Сильвестр Макивка приходовал мясо на вес и выписывал его школе. К чести Яремы надо сказать, что для себя он не выписал ни разу ни куска, они с Сильвестром поклялись, что не попробуют краденого, и за это любой суд оправдает их, если дело раскроется и получит огласку. Зато из этого фонда досталось несколько килограммов Мальве, которая совсем зачахла, Лелю Лельковичу и даже самому Аристарху (для девочек). Тот как то спросил Макивку: «До коих пор ты будешь делить вола, которого мы давно уже съели?» Речь шла о старом воле, который сломал ногу на ровной дороге, так что его пришлось прирезать. Сильвестр Макивка едва удержался, чтобы не выболтать Аристарху, откуда в Зеленые Млыны прибывает мясо, — зарезанного вола ведь и впрямь съели давно. Аристарх, ясное дело, и сам кое о чем догадывался, как, между прочим, и Лель Лель кович, но каждый из них делал вид, что его мало интересует, откуда берется мясо, лишь бы оно не кончалось, а то снова оскудеет школьная кухня, где подкармливали ослабевших детей.
Но вот однажды явились сами потерпевшие — «индусы» приехали из Княжичей вшестером не то всемером на одной подводе, были это все крепкие и разъяренные мужики, и явились они трясти Зеленые Млыны, искать своих бычков, волов, коровок. Аристарх принял их учтиво, как и надлежит принимать потерпевших, но, справившись, кто они такие, и узнав, какие у них хрупкие доказательства вины лемков, выпроводил их из села, а чтобы реабилитировать честь Зеленых Млынов, сам вызвал Македонского. Аристарх, конечно же, поторопился — еще несколько княжичских коровок никак не повредили бы Зеленым Млынам. Школьная кухня сразу ощутила недостачу, захирела, и Макивка постфактум признался Аристарху насчет того «вола», на чьем мясе Зеленые Млыны продержались почти всю весну. Узнал об этом и Лель Лельковнч, уже от Аристарха.
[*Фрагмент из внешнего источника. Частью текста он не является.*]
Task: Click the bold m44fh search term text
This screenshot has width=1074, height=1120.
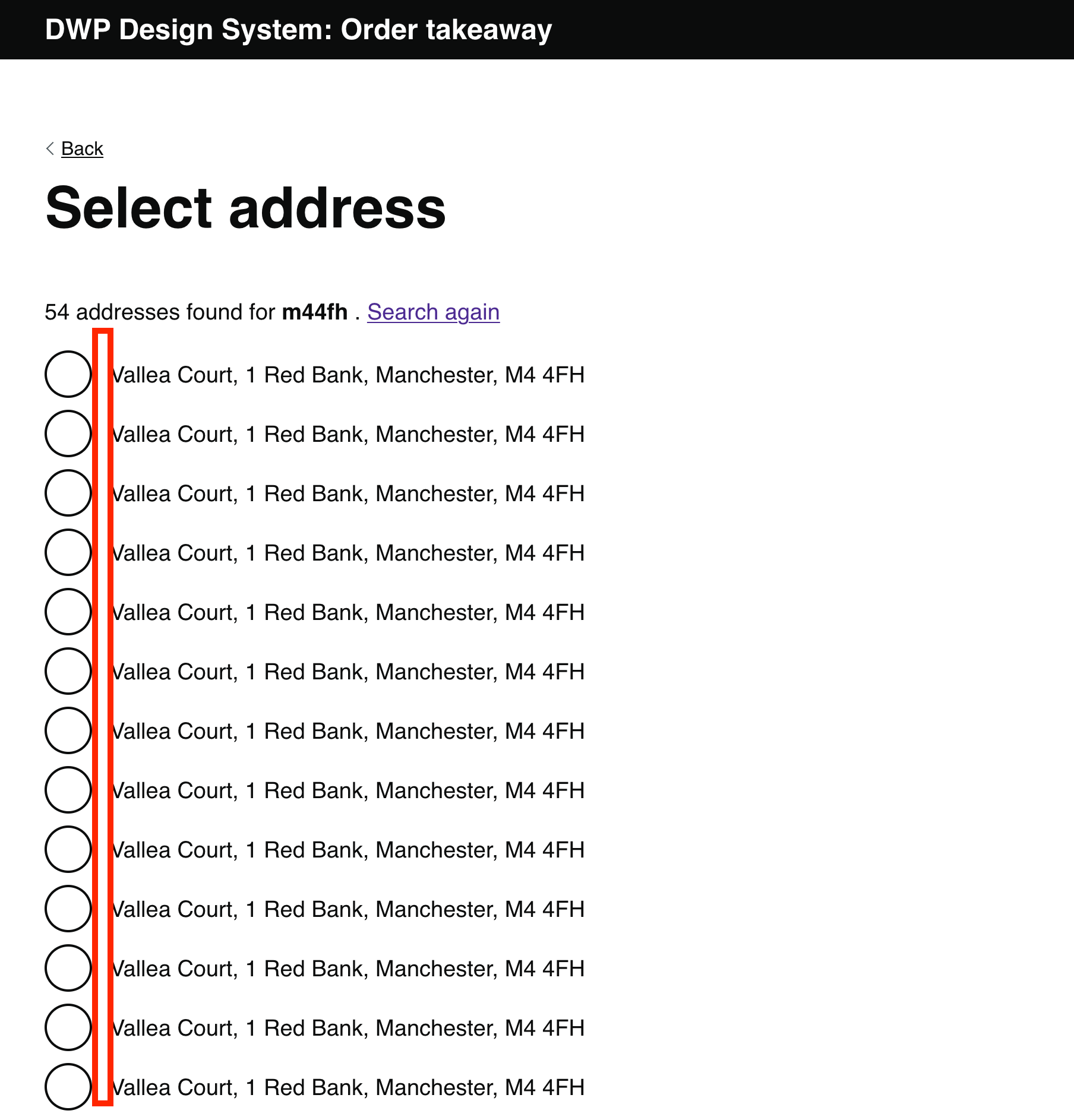Action: pyautogui.click(x=316, y=311)
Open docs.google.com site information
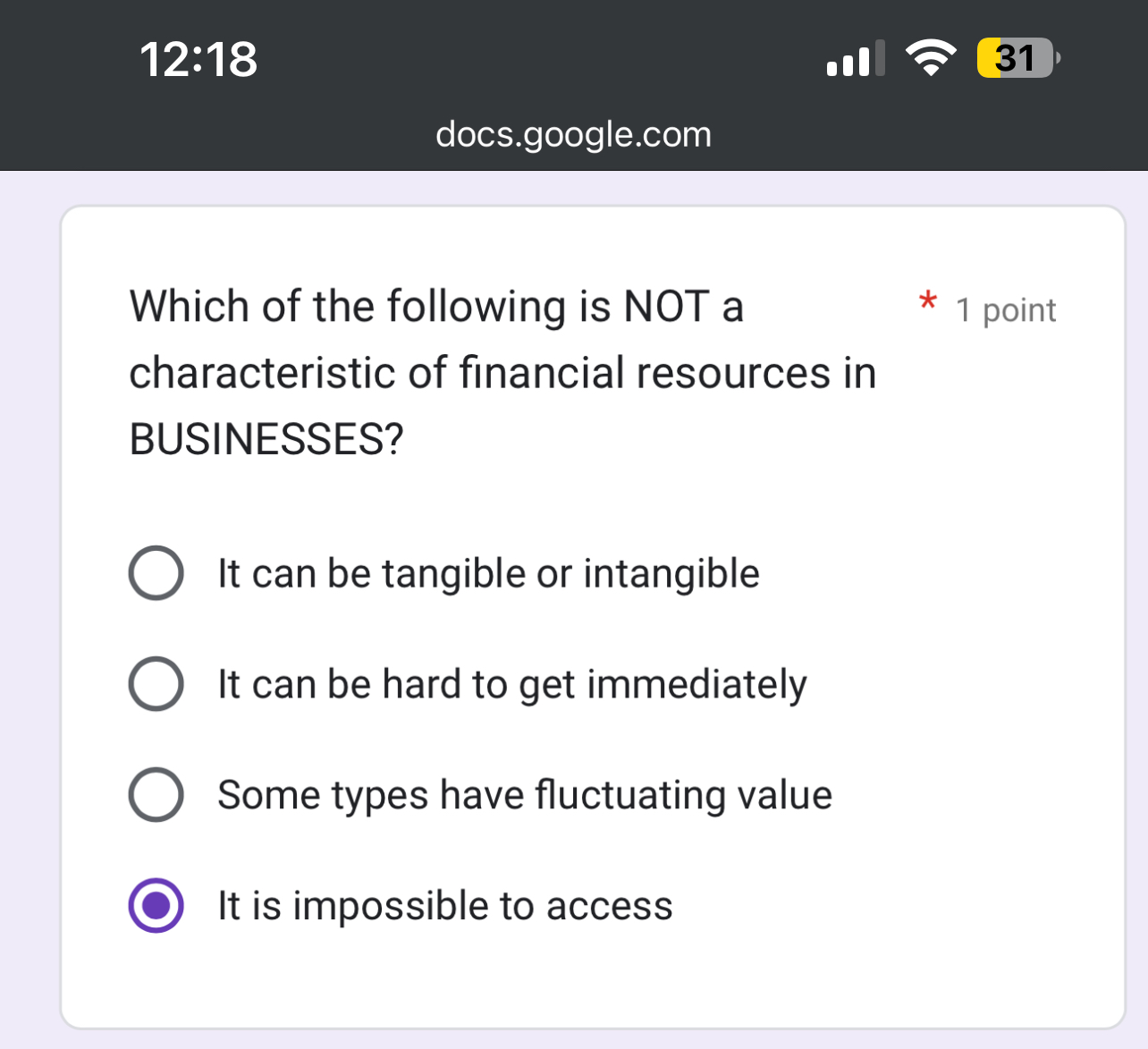Screen dimensions: 1148x1049 click(x=573, y=134)
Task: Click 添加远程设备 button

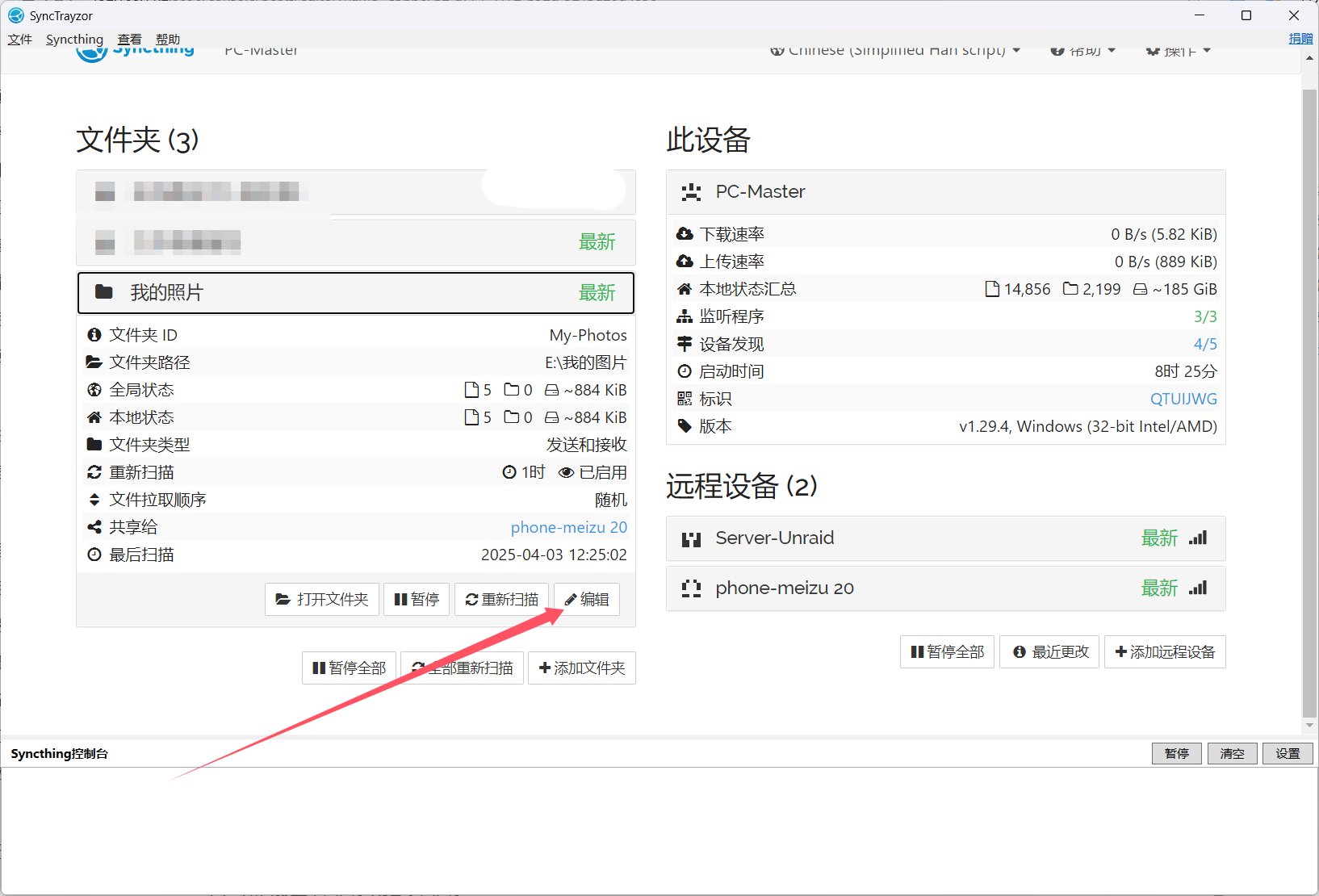Action: point(1164,651)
Оба они были этой новостью ошеломлены, Аристарх все хватался за голову, посеребренную изморозью еще в гражданскую войну, он никак не мог свыкнуться с мыслью, что честь Зеленых Млынов запятнал человек, на котором она, как полагал Аристарх, более всего и держалась. Ведь он еще с детских лет считал школьного сторожа образцом совестливости и трудолюбия, и вдруг такое гнетущее разочарование!
Лель Лелькович в начищенных Яремой сапогах так и подскочил от ярости, узнав, до чего дошел сторож в своей благотворительности. «Ах, ворюга! Ну я тебе, я тебе!» — выкрикивал Лель Лелькович на школьном дворе, так что Аристарху приходилось то и дело сдерживать его, напоминая: «Тише, нас могут услышать», — хотя, кроме привязанного к рябине коня, на котором председатель приехал, во дворе вроде бы никого из посторонних не было. Аристарх сказал, что ближе к осени Зеленые Млыны смогут возместить потерпевшим материальные убытки, но как самим Зеленым Млынам возместить свои убытки моральные — этого он себе и представить не может.